Contrario a lo que despierta esta historia en muchas personas: risa;  yo siento particular lástima por las mujeres que como mi madre fueron provocadas por la culpa y en cuyos cuerpos pasó inadvertido el deseo y, en cambio, fue reemplazado por el dolor y las cicatrices.

Y la tradición no cambia. Alejadas de los mitos y superado el estado de ignorancia frente a un tabú que hoy no es más que recuerdos, las mujeres seguimos siendo víctimas de métodos que van y vienen para culpar nuestro cuerpo.

El aborto, el señalamiento social (de los hombres y de nosotras mismas), un machismo enredado en una historia patriarcal que envejece cansada y fastidiada, el temor a que nuestras parejas nos dejen porque estamos “gordas”, “feas” o “viejas” y ese miedo constante a recorrer algunos espacios. A mapear el peligro advirtiendo no un atraco, por el contrario, una violación. Son apenas unos bombazos de aprensión que se escapan de mis dedos.

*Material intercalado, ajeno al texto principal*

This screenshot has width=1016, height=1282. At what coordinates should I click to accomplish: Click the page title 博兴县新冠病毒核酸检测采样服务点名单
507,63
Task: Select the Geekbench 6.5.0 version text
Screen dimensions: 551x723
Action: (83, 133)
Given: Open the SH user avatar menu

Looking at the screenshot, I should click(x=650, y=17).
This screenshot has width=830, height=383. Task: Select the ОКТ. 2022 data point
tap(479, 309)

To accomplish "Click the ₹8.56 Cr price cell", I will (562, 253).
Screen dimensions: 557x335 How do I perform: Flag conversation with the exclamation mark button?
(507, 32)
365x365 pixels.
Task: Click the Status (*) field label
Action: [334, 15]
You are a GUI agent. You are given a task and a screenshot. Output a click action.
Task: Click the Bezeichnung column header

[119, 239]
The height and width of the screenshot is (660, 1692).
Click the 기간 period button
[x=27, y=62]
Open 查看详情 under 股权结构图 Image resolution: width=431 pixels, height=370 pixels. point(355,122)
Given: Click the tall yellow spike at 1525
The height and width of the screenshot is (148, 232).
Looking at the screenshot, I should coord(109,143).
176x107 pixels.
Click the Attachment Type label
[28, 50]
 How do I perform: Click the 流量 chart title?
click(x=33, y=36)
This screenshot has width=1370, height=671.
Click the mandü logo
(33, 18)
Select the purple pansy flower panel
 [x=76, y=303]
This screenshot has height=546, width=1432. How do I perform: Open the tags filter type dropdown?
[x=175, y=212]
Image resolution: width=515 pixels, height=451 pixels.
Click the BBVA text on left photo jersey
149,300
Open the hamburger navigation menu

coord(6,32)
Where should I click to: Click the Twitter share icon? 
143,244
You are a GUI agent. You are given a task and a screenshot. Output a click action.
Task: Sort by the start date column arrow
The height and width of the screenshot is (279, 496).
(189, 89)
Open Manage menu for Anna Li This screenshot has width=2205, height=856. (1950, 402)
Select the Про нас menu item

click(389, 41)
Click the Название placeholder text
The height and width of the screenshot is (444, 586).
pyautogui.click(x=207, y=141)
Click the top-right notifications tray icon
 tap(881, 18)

¿Cuántas mujeres como mi madre tendrán que seguir cargando sobre sus espaldas dolores por cuenta de una solapa exagerada y una morronguería extrema?

Hay arquetipos que permanecen y se retiran a lo largo de los siglos. Otros que se enmascaran en transformismos infiltrados. Y algunos que se arriesgan a disrupciones molestas; pero, necesarias.

No hay nada que justifique – ni siquiera explique – el inmenso perjuicio causado a la expulsión de nuestros propios cuerpos.

Hoy, un deseo: qué las decisiones de los hombres queden a la intemperie.